It was entirely serendipitous. I spent the first six months futilely trying to start a working library along with the mostly useless staff of the school in my village. (Every education tries to built a library. They make for good photos, even if they fall apart within a few months.) I'd brought a chessboard along in a very casual way, like, "Okay, I guess I'll have a lot of free time what with no TV or Internet, so I may as well bring something to amuse myself." I showed one of my host siblings how to play and it snowballed from there, to the point where I couldn't walk through town without people flagging me down and demanding to borrow my set. I wrote a grant to buy a shitload of cheap-but-durable supplies. I barely knew how to play when I arrived; for a year or so all I thought about was chess.

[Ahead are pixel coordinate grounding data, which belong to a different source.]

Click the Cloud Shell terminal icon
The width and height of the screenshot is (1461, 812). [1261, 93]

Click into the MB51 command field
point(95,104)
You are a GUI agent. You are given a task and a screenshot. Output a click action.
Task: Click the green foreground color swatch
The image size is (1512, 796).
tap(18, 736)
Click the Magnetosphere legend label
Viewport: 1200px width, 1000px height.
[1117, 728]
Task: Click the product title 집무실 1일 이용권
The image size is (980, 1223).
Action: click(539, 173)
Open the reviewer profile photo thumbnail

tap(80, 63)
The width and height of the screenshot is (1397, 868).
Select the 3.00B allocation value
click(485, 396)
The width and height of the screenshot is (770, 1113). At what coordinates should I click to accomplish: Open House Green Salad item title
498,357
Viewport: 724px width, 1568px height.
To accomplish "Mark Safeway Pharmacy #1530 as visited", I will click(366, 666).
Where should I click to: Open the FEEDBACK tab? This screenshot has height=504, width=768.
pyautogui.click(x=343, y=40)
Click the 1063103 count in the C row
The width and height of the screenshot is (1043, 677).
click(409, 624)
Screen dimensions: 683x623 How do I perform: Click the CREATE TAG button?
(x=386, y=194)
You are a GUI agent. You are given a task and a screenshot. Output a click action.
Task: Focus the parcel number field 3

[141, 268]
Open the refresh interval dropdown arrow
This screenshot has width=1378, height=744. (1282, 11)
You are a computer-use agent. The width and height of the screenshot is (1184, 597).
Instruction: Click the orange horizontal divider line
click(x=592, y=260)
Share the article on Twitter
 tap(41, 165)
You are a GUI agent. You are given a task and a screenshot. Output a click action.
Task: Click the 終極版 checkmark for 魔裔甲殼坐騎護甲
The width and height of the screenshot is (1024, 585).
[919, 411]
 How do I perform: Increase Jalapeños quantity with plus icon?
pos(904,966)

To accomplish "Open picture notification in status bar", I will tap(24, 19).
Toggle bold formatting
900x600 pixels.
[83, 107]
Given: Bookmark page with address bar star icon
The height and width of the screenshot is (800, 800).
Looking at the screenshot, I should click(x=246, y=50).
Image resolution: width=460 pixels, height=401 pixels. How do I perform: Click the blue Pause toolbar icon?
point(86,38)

With the help of other volunteers we managed to organize and supply clubs in 50 villages, and organize the country's first ever youth tournament.

>Lastly, what stops you from going back given how important it seems to you?
I'm afraid of making the horrible mistake of trying to perform necromancy on something that's over and done with. Also, it was extremely unpleasant to live there; the people (the adult men, anyway) were almost inhumanly appetitive and incapable of reflection or self-awareness, and of course there are all the other discomforts of barely functional infrastructure, malnutrition, disease, etc. The only thing that made it bearable was the intense effort I put into my projects. Without that, living there would just be self-abuse. It just doesn't seem right. The past is over. It's finished. What I really miss is that intense and clear-cut sense of meaning to every day. Crazy to think that perhaps none of it would have happened if I hadn't packed that chess set. My greatest fear at this point is that that will have been the only moment in my life that meant something or felt genuinely remarkable.